We used STRUCTURE v.2.3.3 (Pritchard et al. 2000) to assess population structure in the Mediterranean rim and admixture events among European populations. We performed 20 independent runs for K = 1–10 using 1 × 105 Markov chain Monte Carlo (MCMC) iterations and a burnin of 104, assuming admixture and uncorrelated allele frequencies, with and without a priori information on geographic populations. The most likely value for K was estimated using the ɅK method (Evanno et al. 2005) as implemented in Structure Harvester (Earl and VonHoldt 2012). Population structure was also explored in a geographic context using Geneland v.3.2.2 (Guillot et al. 2005a, b) as implemented in R (R Development Core Team 2010). We estimated the most likely number of populations (K) according to genotypic and geographic data under the Dirichlet (D) model (Guillot et al. 2005a). The optimal K value was tested from K = 1–10 under default parameters of number of nuclei in the Poisson Voronoi tessellation. D model was run five times for 5 × 105 MCMC iterations, with the first 2 × 104 iterations discarded as burnin. Then, the Falush (F) model (Falush et al. 2003) was run five times under the same conditions with the fixed optimal number of populations (K) as determined above. Maps of posterior probabilities of F model population membership were obtained and the run with the higher probability was selected. In both STRUCTURE and Geneland analyses, most likely K values were estimated including (1) all the geographic populations (Maghreb, Balearic Isl. and continental Europe) and (2) continental Europe only.

Genetic differentiation among geographic populations was also calculated by pairwise estimates of F ST (identical to the extended θ WC ) (Weir and Cockerham 1984) among geographic populations. Significant departure from zero was tested using 10,000 permutations in Arlequin v.3.01 (Excoffier et al. 2005). In addition, we carried out Principal Component Analysis (PCA) (1) among populations, on the basis of F ST estimates using 10,000 permutations in PCAgen v. 1.2 (Goudet 1999), and (2) among individuals, calculating a squared distance matrix (Φ) (Smouse and Peakall 1999) in GenAlEx.

We tested for isolation-by-distance (IBD) at individual and population scales within continental Europe by using, respectively, inter-individual genetic distances (a r ) (Rousset 2000) and a linearized Fst index (Fst/1-Fst) versus the logarithm of the geographic distance. The â estimates of the a parameters described in Rousset (2000) were computed using GENEPOP (Rousset 2008).
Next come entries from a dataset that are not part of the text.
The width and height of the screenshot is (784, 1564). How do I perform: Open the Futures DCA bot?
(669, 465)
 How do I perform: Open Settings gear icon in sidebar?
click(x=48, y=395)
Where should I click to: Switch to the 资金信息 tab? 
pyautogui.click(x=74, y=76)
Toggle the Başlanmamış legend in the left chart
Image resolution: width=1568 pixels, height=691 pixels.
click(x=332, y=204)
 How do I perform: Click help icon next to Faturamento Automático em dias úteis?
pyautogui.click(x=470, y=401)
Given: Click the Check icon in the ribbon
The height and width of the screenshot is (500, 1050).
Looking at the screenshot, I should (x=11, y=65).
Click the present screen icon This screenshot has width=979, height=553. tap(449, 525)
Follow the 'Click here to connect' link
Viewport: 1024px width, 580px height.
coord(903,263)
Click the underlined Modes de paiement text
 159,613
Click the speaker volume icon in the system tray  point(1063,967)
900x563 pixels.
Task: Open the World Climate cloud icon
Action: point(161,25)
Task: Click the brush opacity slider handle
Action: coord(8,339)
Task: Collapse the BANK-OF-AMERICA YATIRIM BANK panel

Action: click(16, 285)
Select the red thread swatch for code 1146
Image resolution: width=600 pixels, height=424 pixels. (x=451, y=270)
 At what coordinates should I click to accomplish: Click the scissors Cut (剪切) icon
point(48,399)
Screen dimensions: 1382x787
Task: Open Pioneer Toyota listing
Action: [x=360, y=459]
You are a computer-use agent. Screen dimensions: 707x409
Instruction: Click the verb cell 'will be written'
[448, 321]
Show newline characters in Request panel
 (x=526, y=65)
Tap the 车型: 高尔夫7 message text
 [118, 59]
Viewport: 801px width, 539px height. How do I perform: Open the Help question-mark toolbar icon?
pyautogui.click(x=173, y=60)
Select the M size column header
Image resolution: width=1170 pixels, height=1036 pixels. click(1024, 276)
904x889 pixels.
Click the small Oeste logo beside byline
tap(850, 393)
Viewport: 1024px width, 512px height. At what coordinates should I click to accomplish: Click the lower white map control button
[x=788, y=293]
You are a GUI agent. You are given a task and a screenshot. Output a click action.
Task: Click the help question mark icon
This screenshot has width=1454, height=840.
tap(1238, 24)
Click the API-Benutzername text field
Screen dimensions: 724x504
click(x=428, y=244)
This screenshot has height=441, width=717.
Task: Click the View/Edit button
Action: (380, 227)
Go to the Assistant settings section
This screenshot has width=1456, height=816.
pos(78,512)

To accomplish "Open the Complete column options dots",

Mantel tests were used to quantify the correlation between genetic and geographic distances (r) after 10,000 permutations using the mantel function in the VEGAN package for R (Oksanen et al. 2013).

Test of alternative introduction scenarios

We estimated the relative likelihood of alternative scenarios of introduction of the common genet in Europe using approximate Bayesian computation (ABC; see Beaumont 2010) as implemented in DIYABC v.2.0.3 (Cornuet et al. 2014), combining our genotypic data to a previously generated mtDNA dataset (cytochrome b and control region; Gaubert et al. 2009, 2011) (Online Resource 1). DIYABC allows the elaboration and comparison of complex scenarios involving bottlenecks, serial or independent introductions and genetic admixture events as they are often suspected in introduced populations (Estoup and Guillemaud 2010). The demographic parameters considered to model the scenarios are the times of split or admixture events (in number of generations), the stable effective population size, the effective number of founders in introduced populations, the duration of the bottleneck during colonization, and the rate of admixture (whenever admixture occurs).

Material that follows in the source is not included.